─── Information supplied ───

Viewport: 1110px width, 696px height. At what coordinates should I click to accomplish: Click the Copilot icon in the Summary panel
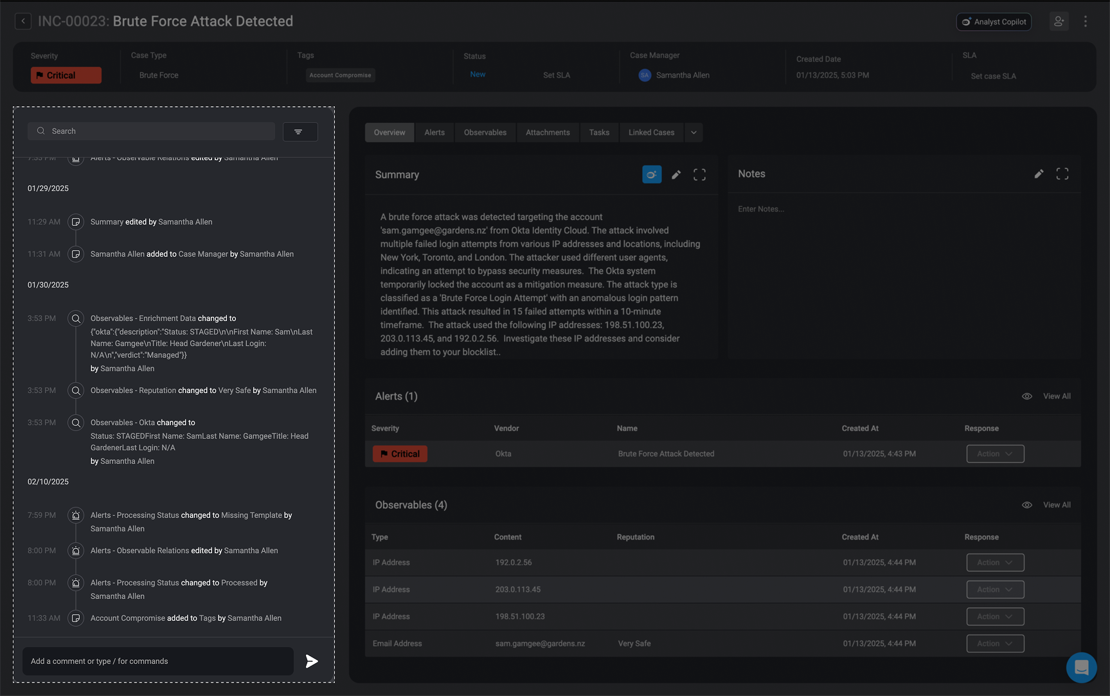tap(651, 174)
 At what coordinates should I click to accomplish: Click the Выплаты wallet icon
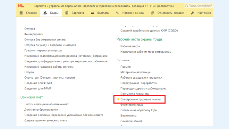tap(92, 13)
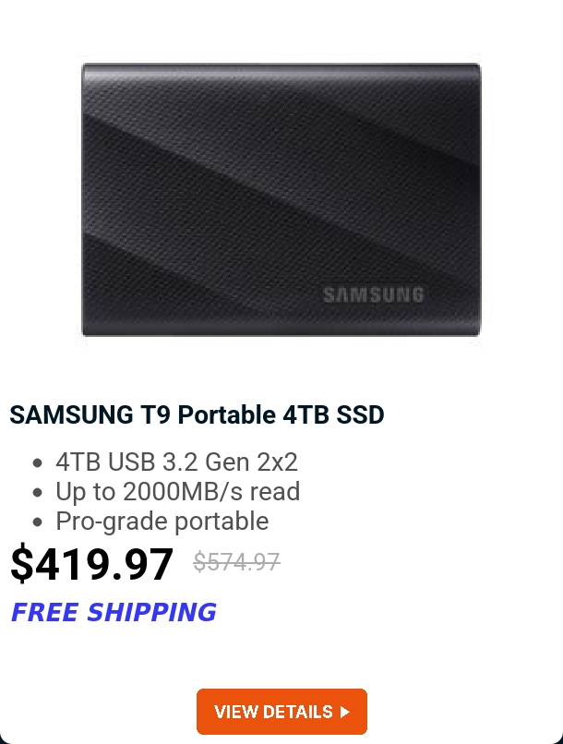
Task: Click the crossed-out price $574.97
Action: click(236, 562)
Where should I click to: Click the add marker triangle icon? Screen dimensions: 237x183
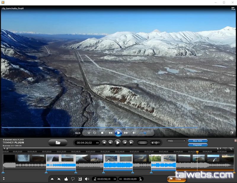pyautogui.click(x=52, y=179)
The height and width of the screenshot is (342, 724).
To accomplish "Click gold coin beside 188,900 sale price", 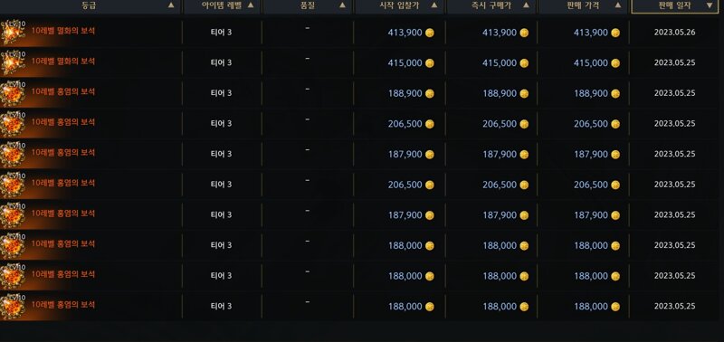I will [x=615, y=94].
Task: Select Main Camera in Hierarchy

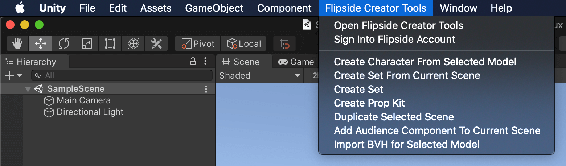Action: [x=77, y=100]
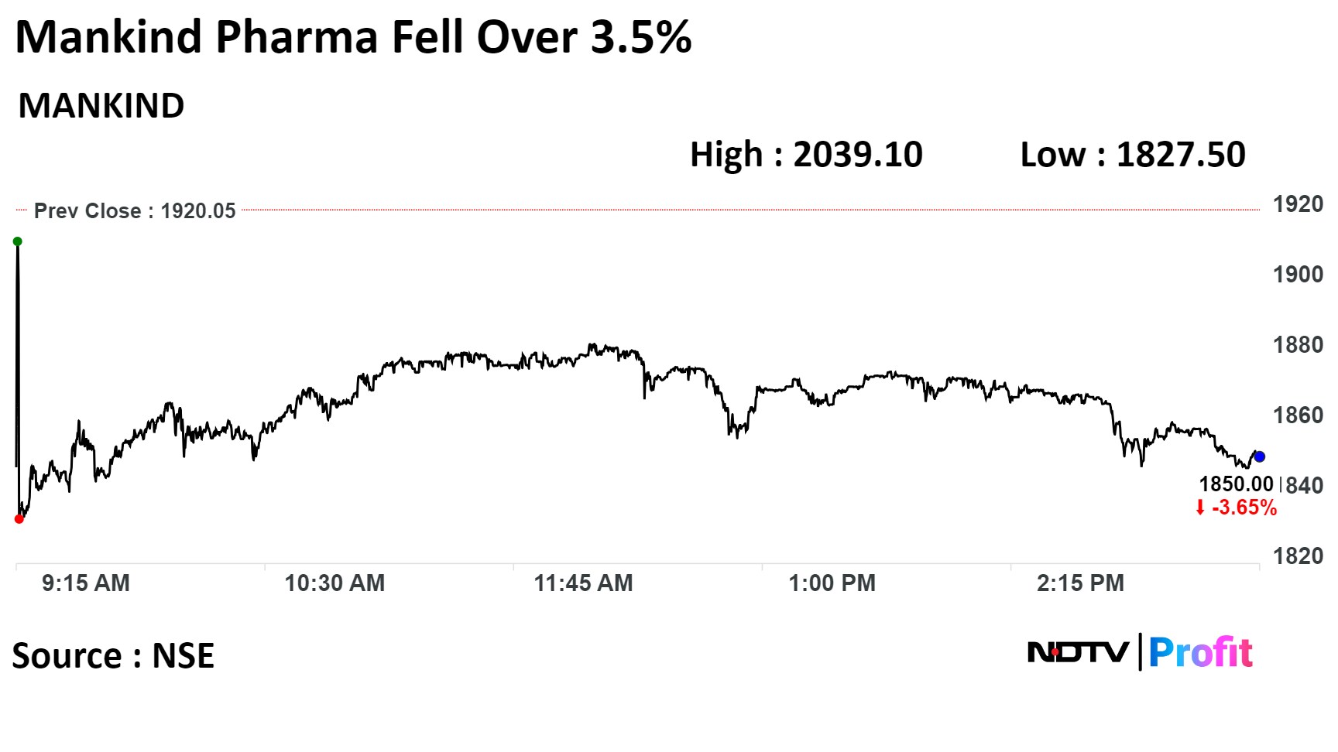
Task: Click the green opening price dot
Action: click(18, 241)
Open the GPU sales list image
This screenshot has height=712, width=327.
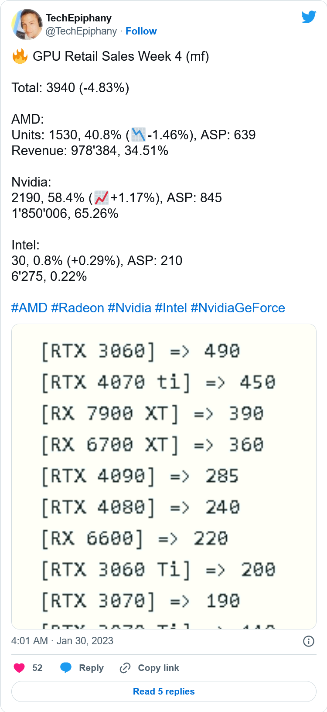pyautogui.click(x=164, y=477)
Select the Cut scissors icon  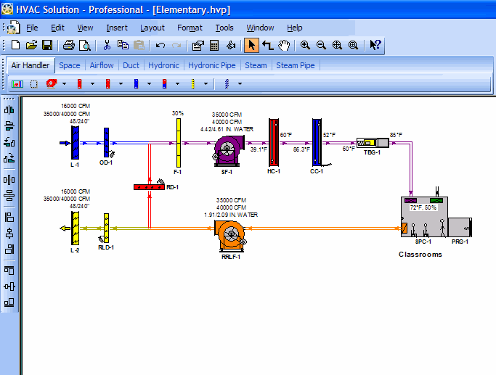point(107,45)
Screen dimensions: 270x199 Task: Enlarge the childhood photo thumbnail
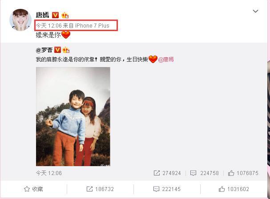pos(73,116)
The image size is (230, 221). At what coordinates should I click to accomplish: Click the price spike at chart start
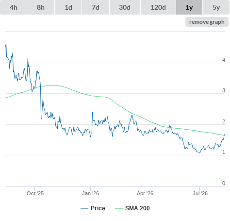coord(6,44)
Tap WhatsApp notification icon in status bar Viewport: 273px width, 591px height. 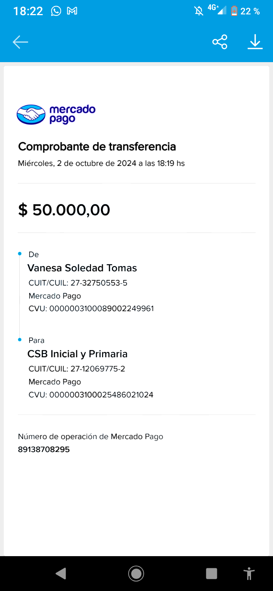(56, 11)
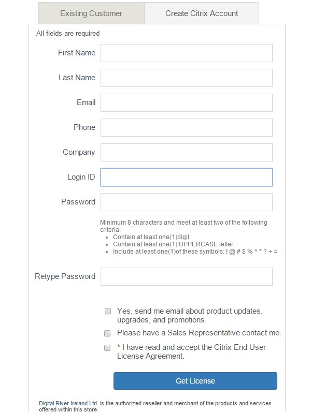Select the Phone number input box
Viewport: 312px width, 412px height.
pyautogui.click(x=186, y=127)
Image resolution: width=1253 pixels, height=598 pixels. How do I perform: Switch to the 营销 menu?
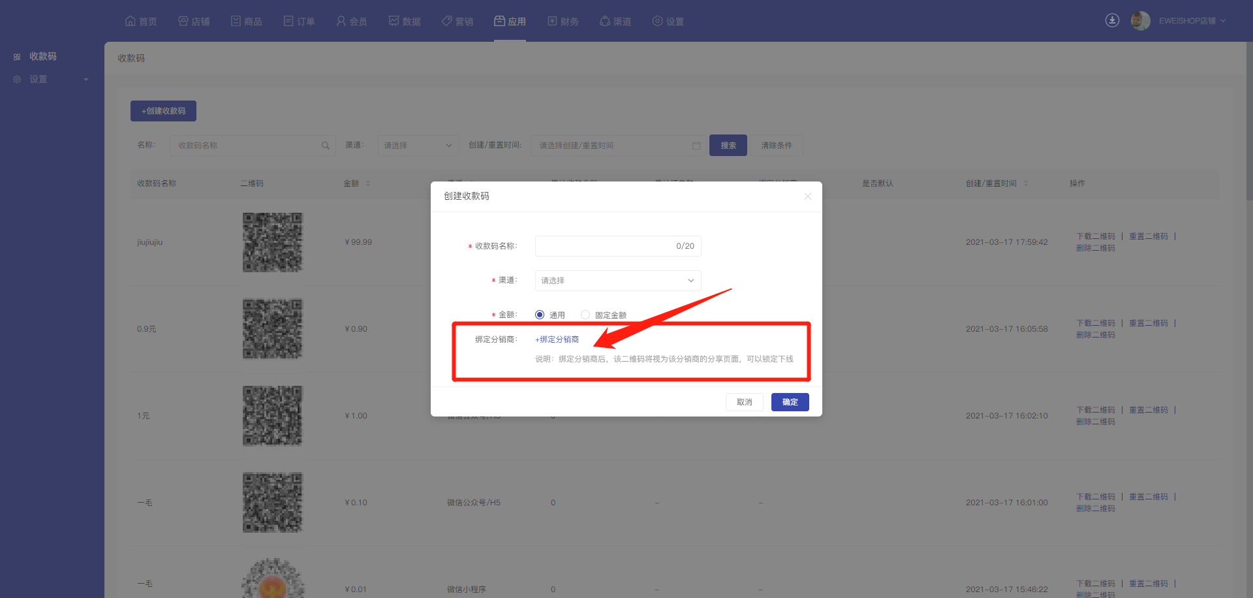click(x=457, y=22)
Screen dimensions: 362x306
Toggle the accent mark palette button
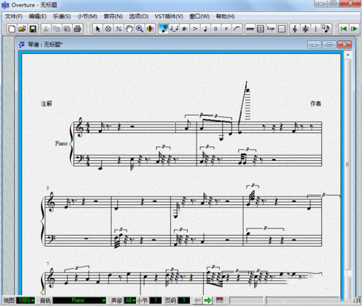(x=195, y=28)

───

* _Problem statement_: Copy exactly the lines that run from the line containing "Image resolution: width=1253" to the end of the data, keeping both end lines and dropping every picture.

* _Result of this task_:
Image resolution: width=1253 pixels, height=598 pixels. How do I perform: Switch to the 营销 menu?
click(x=457, y=22)
Screen dimensions: 362x306
Toggle the accent mark palette button
(x=195, y=28)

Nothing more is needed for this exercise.